Work instruction :: Word for word, reproduce all entries below, leaving every picture out.

(Dataset entries)
↓↓↓
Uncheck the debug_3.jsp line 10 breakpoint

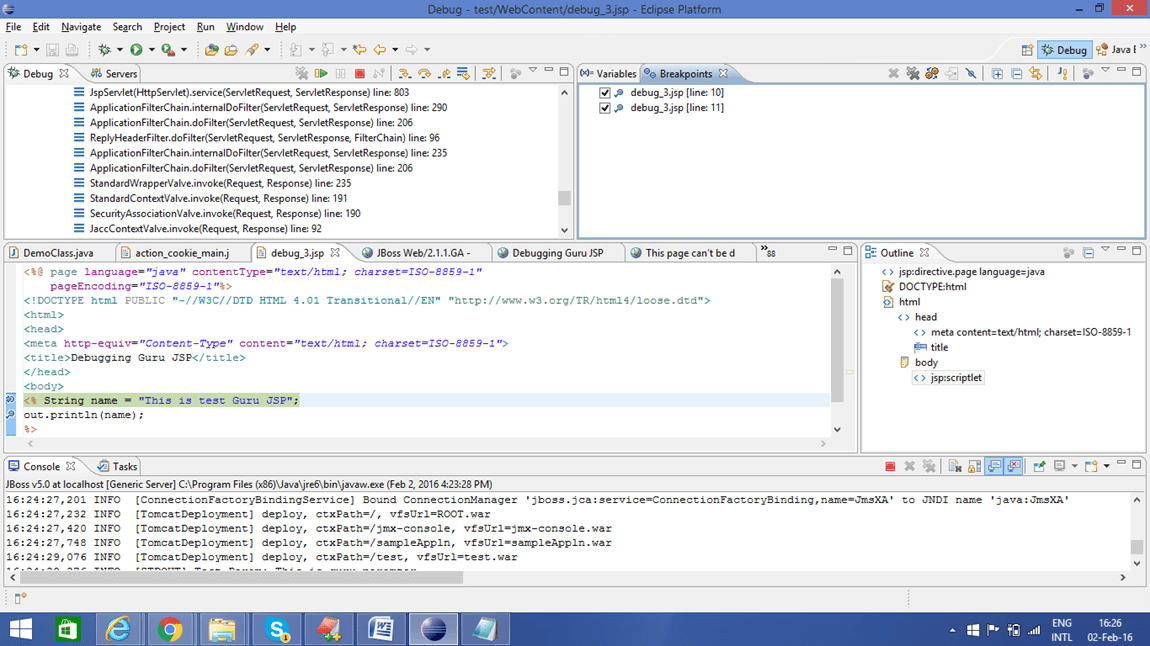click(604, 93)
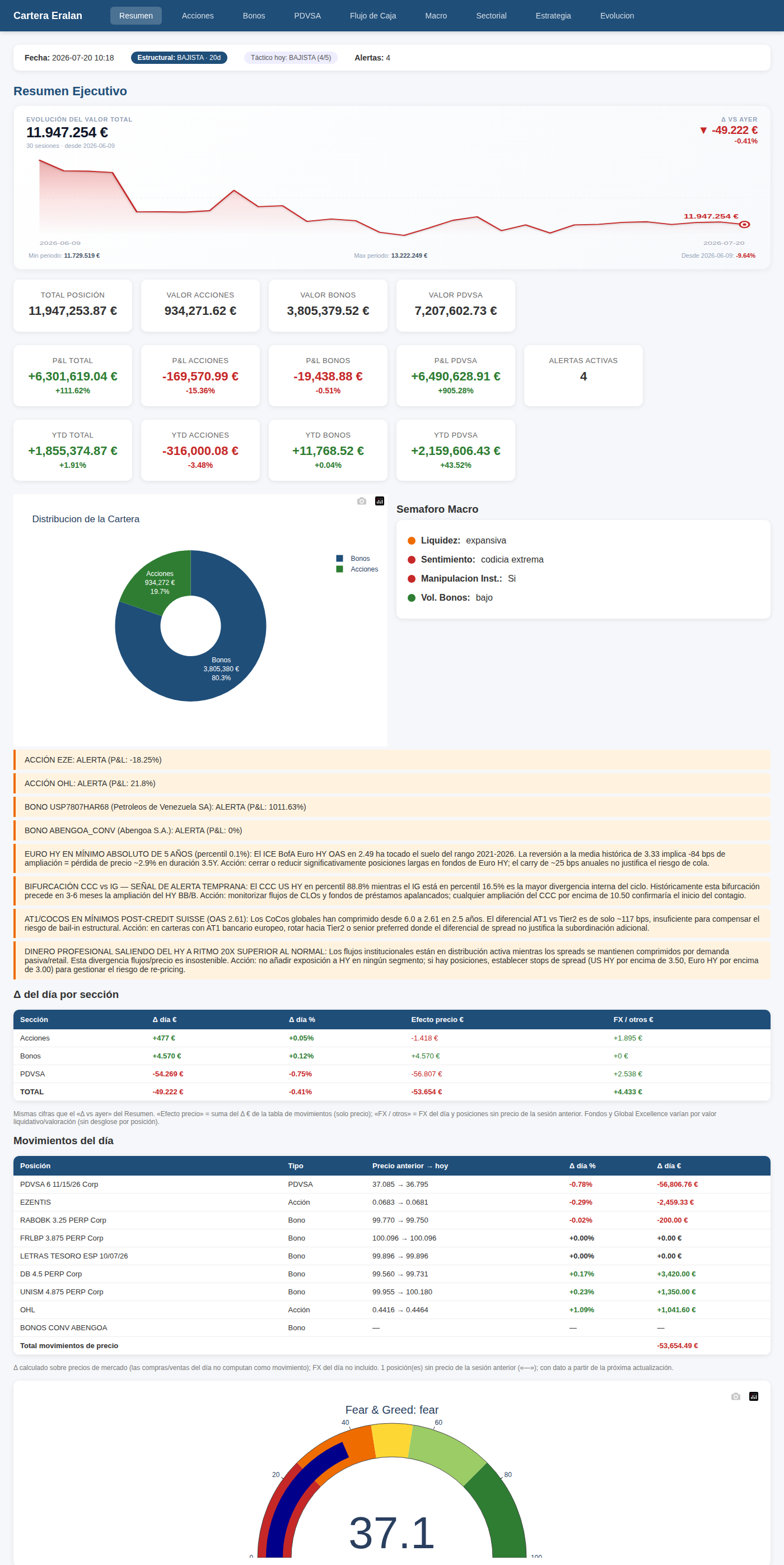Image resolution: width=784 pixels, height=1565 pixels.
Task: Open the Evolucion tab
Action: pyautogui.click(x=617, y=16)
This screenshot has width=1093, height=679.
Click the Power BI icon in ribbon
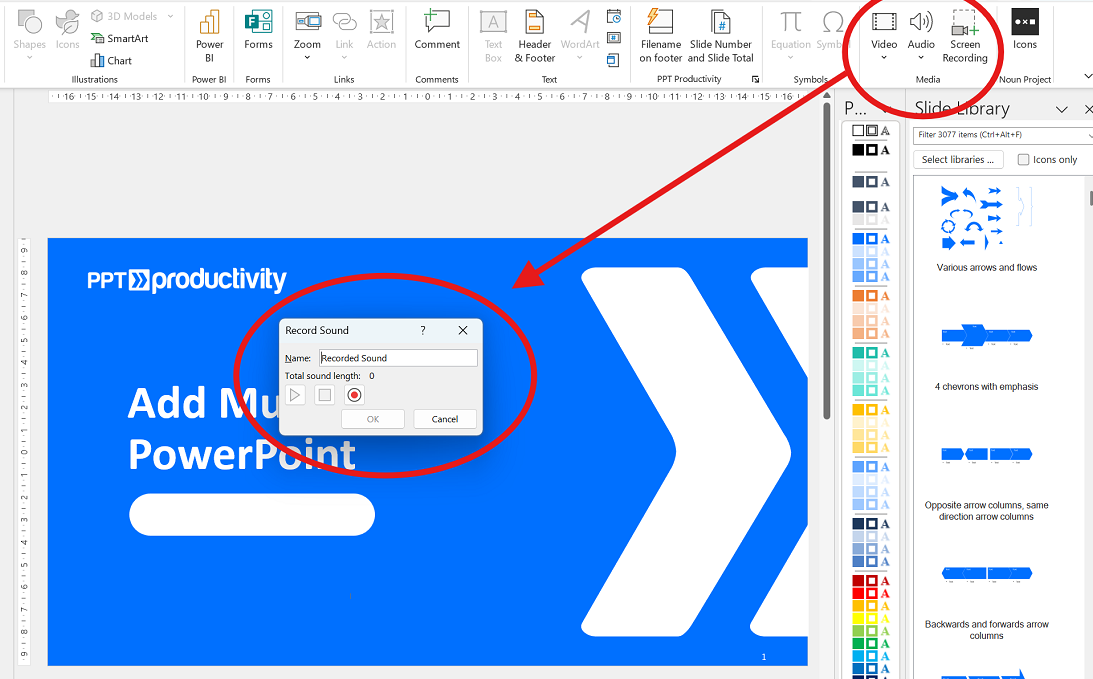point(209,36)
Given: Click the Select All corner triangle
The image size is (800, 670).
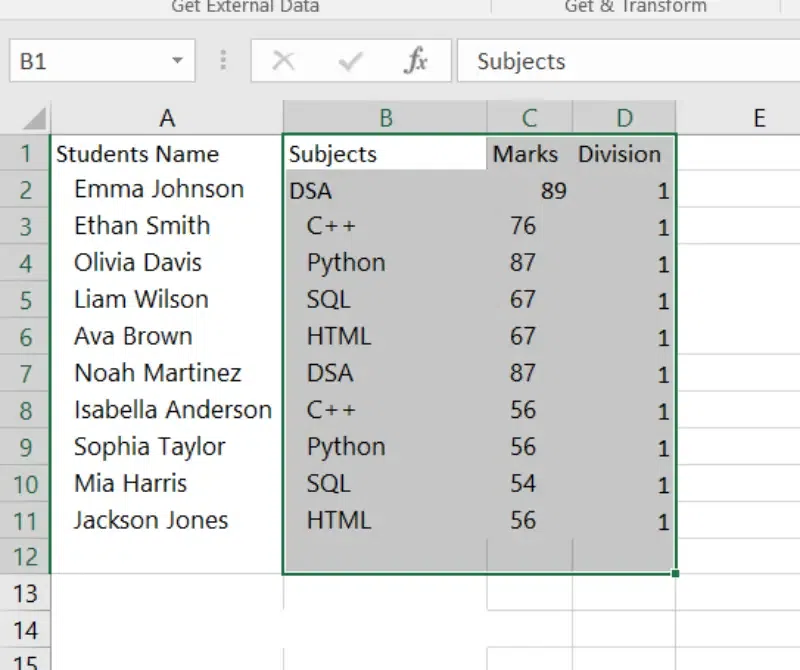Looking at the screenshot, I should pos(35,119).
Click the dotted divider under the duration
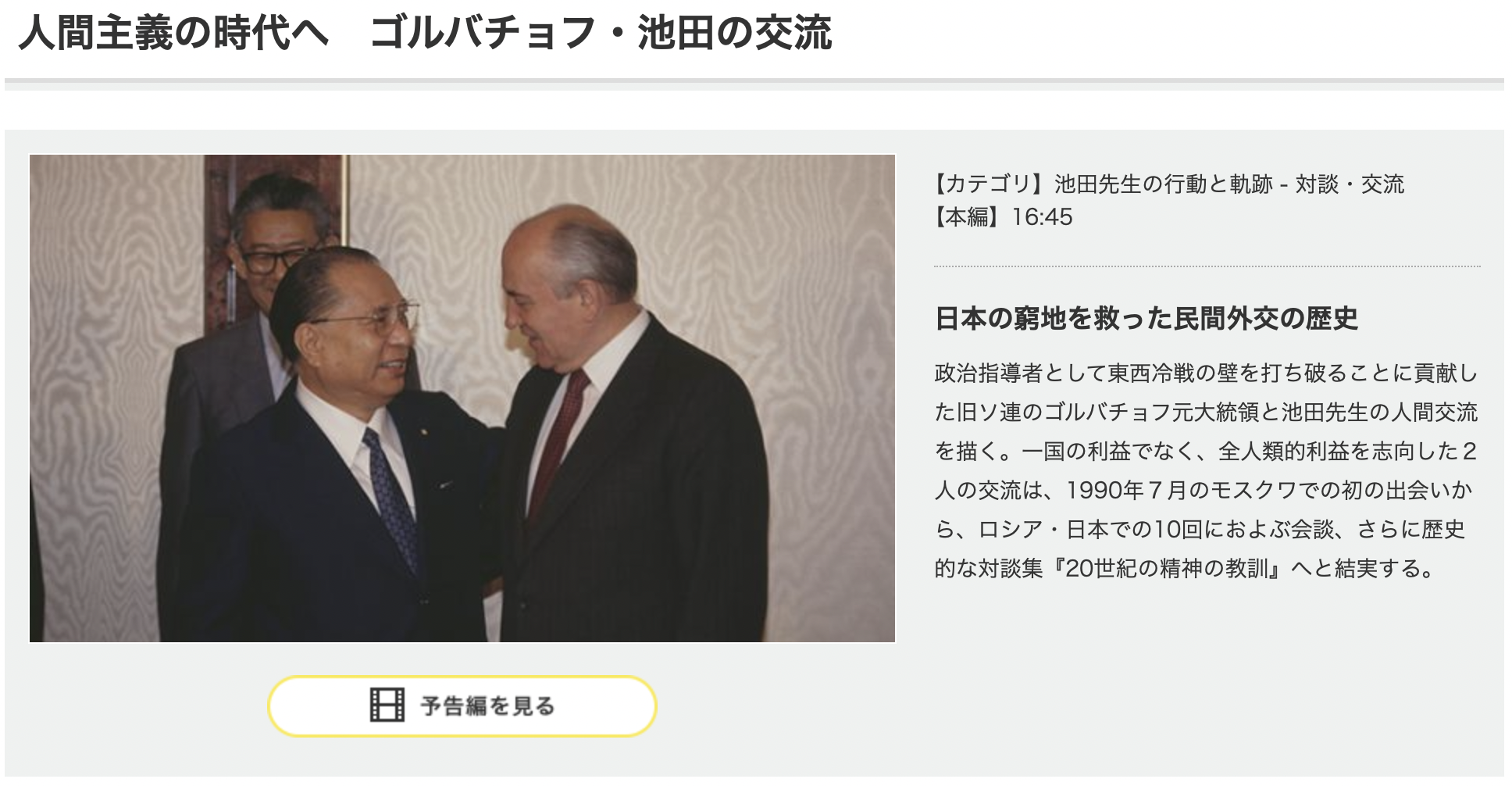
↑↑↑
Response box ::
Uncheck the debug_3.jsp line 10 breakpoint

click(604, 93)
Image resolution: width=784 pixels, height=1565 pixels.
Task: Open the Evolucion tab
Action: pyautogui.click(x=617, y=16)
This screenshot has width=1093, height=679.
Click the Power BI icon in ribbon
point(209,36)
Given: Click the Select All corner triangle
The image size is (800, 670).
Looking at the screenshot, I should pos(35,119).
Click the dotted divider under the duration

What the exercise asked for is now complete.